Copy the lines of the listing below verbatim, starting at the line containing "Given: Activate the Mirror tool" and ending at the end of the listing. Omit the pictures from your answer.

>> BEGIN

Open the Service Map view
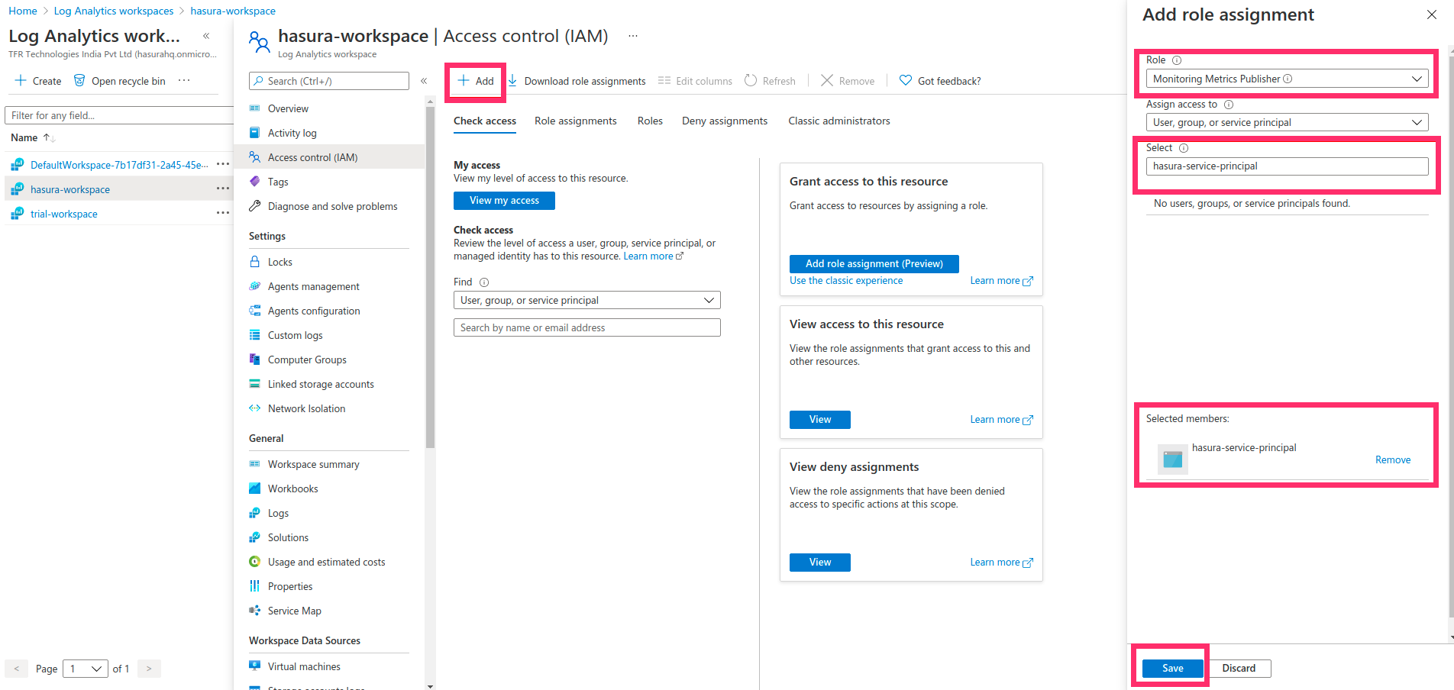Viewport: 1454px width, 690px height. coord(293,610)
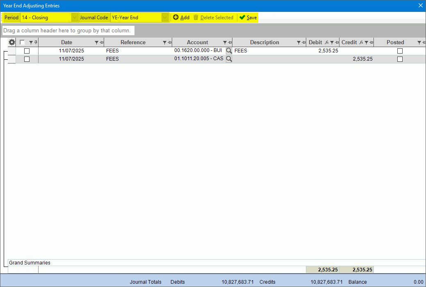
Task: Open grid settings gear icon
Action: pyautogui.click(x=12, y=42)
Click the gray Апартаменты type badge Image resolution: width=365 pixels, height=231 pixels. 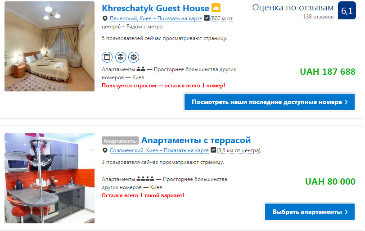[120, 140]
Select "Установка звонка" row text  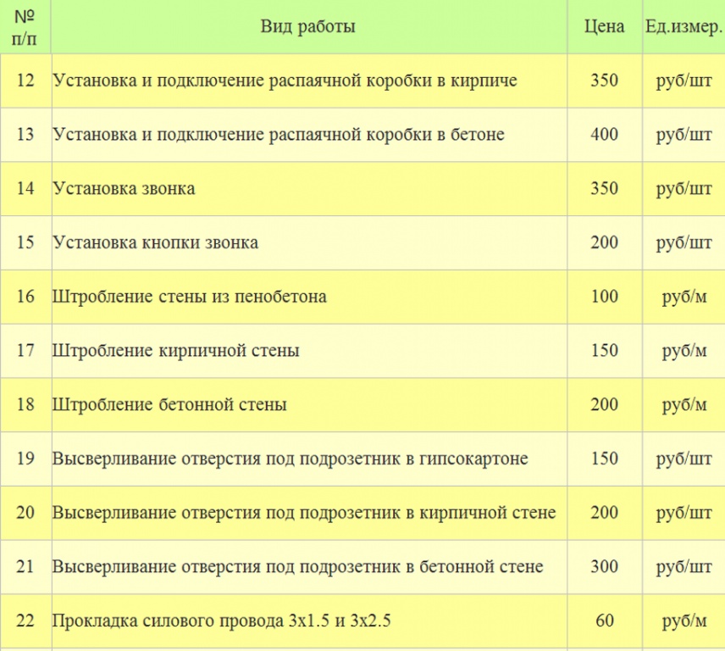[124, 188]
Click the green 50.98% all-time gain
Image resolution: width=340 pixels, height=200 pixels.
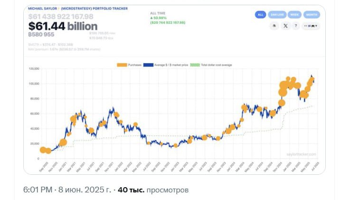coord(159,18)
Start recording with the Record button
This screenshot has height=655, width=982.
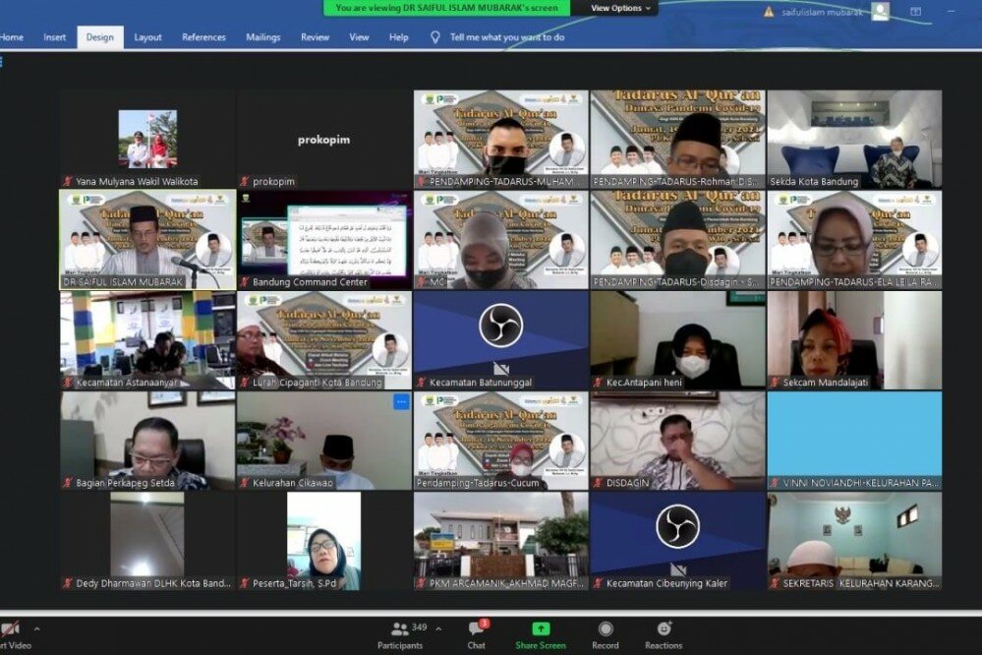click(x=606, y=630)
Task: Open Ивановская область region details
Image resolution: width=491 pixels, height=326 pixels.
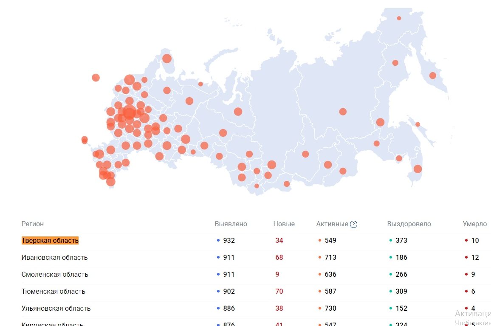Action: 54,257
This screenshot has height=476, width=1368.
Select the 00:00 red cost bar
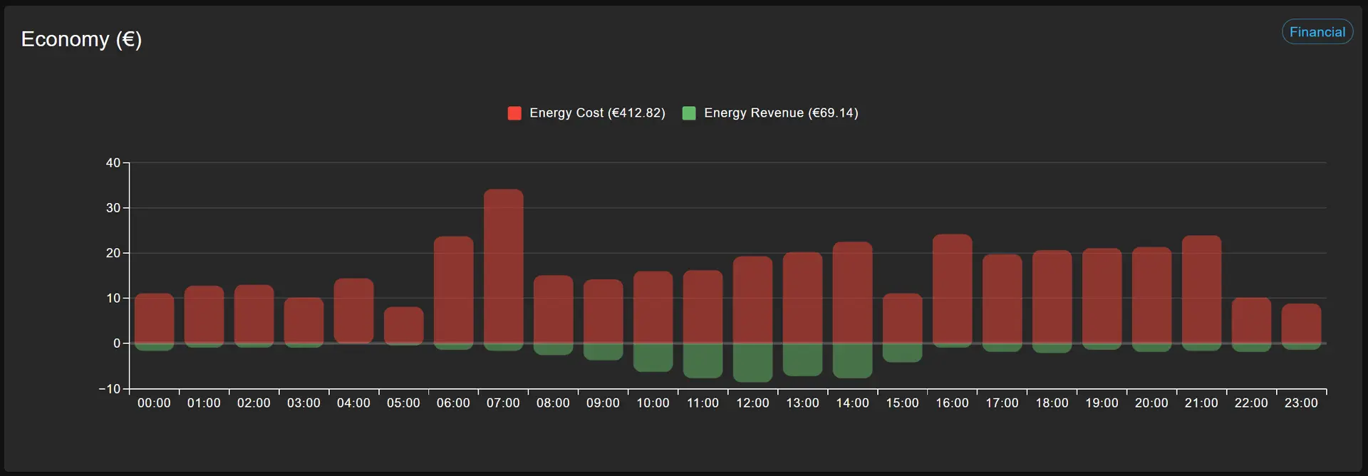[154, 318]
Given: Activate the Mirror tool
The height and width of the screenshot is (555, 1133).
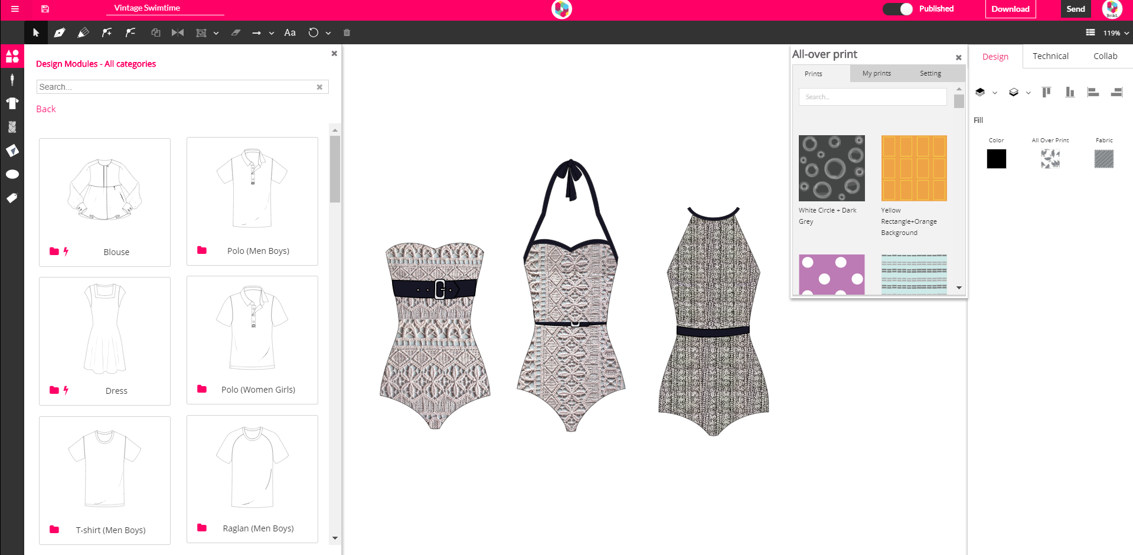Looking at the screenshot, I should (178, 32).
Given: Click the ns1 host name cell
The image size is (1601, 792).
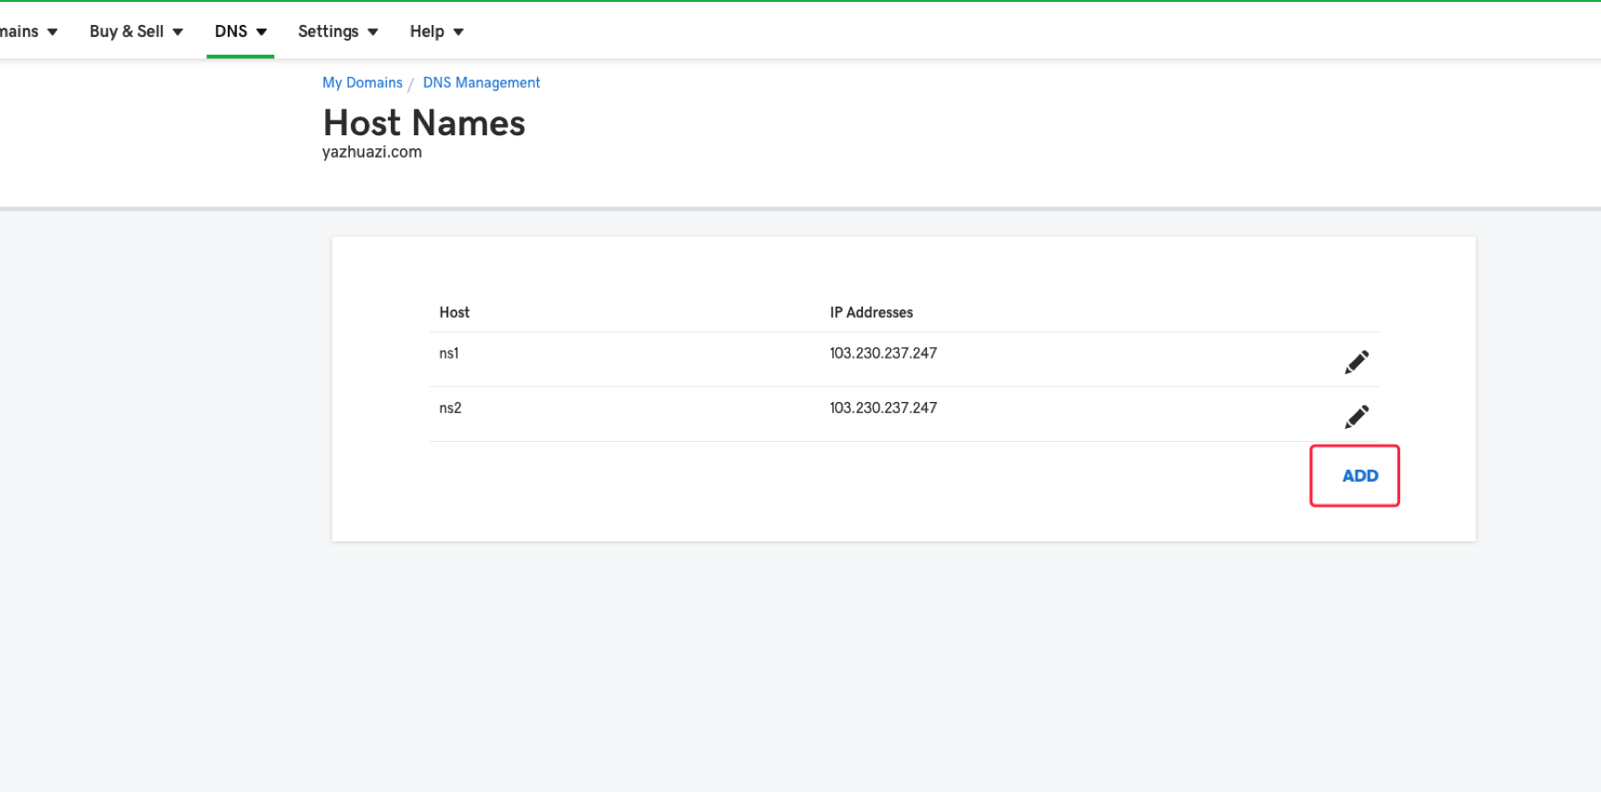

>> END

• Solution to the exercise:
Given: Activate the Mirror tool
The height and width of the screenshot is (555, 1133).
Looking at the screenshot, I should (178, 32).
Given: Click the ns1 host name cell
The image size is (1601, 792).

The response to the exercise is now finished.